En soledad, es donde puedo imaginar mundos espléndidos para hacerlos posible en mis escritos. Ellos llegan como música que acaricia mis oídos en los momentos de éxtasis, donde mi espíritu se conecta unas veces con el cielo, como cuando por la mañana el sol entra por mi ventana y me regala un luminoso día. O por la noche cuando la luna aparece en su vapor de plata, junto a los puntitos rutilantes que a lo lejos se ven como piedras preciosas, que me muestran, que en la inmensidad del universo todos estamos conectados y sus destellos no son sino la forma de comunicar el idioma universal del amor.

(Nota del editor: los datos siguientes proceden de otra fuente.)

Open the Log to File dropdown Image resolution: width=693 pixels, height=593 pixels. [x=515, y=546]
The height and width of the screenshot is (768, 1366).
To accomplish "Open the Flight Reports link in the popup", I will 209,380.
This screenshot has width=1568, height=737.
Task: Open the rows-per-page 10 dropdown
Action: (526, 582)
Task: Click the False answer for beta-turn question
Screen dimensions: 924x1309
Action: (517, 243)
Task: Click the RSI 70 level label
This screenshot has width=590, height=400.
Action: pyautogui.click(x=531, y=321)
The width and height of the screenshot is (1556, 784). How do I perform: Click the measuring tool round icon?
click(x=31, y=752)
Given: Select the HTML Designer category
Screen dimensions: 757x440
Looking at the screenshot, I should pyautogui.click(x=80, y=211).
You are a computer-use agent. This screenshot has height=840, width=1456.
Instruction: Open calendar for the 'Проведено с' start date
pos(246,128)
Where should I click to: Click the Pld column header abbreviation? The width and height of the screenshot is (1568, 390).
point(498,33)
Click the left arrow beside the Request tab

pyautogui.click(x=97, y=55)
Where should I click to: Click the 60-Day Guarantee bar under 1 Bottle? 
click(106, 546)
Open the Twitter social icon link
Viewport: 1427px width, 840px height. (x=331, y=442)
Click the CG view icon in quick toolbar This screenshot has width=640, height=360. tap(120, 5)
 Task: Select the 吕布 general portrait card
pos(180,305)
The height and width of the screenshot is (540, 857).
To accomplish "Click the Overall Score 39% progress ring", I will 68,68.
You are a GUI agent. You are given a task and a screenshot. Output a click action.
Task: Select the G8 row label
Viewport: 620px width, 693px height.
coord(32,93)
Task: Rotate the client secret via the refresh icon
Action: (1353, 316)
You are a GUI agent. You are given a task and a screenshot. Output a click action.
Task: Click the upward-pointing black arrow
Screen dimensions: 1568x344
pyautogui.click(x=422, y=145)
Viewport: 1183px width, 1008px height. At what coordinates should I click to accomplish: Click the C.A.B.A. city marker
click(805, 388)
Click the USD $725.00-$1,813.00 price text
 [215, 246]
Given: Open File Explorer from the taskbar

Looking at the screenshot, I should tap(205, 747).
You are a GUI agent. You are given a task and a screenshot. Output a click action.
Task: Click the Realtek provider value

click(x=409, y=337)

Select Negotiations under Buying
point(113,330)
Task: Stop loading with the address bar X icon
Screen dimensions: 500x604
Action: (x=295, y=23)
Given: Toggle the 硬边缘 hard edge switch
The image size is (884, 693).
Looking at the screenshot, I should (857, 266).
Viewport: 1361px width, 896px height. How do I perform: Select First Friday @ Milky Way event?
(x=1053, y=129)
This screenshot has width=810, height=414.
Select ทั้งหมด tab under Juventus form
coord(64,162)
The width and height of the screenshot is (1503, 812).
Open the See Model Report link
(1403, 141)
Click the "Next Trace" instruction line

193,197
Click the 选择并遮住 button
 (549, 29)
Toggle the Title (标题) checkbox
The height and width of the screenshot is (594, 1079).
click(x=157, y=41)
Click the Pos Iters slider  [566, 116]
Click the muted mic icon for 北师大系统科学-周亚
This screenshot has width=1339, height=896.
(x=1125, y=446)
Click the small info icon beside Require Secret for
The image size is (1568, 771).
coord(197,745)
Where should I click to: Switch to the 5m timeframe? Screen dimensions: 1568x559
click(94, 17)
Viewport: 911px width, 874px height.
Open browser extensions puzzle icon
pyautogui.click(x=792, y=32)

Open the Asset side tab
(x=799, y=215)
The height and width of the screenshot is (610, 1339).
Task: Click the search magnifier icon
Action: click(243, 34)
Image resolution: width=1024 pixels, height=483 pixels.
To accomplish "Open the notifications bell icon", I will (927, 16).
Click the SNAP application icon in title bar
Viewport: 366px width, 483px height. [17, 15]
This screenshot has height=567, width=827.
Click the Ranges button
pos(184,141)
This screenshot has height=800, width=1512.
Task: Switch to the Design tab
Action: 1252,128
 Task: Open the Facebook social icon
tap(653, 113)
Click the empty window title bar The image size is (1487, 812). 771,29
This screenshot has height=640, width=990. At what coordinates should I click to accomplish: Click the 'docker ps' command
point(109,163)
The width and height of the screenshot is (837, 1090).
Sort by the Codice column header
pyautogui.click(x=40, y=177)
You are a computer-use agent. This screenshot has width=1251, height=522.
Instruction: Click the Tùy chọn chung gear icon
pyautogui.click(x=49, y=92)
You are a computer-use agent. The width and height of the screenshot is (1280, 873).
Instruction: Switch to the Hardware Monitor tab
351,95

En este otro mundo espléndido, también encuentro y puedo percibir el amor. Sin embargo cuando alguien mutila el derecho a existir de un árbol, de un animalito, o de otro ser indefenso, mi tristeza se une a la del rumor del viento cuando se cuela entre las hojas, al aliento de las flores en un intento sutil de reflexión y de razón.
Y las aves que algunas veces me hacen compañía se alejan llevándose mis deseos de cosas que no existen, a un mundo donde puedan hacerlos posible para traérmelos como muestra de ese amor donde todos estamos conectados.
Cuando me sumerjo en las páginas de un libro, también encuentro ese paralelismo entre la materia y el espíritu, tratando de entender la filosofía
de la vida, que luego se convierte en filosofía de mi imaginación y deja de ser un cuento, donde yo pretendo ser.
Es un misterio que mi alma se sumerja, en extravagantes ensoñaciones que permanecen acurrucadas, esperando la soledad para salir al encuentro de los mundos posibles que imagino, donde yo siento mucho, donde yo entiendo todo, donde sueño despierta y donde me asomo a lo que unas veces está a mi alcance y otras veces se escapa de mí.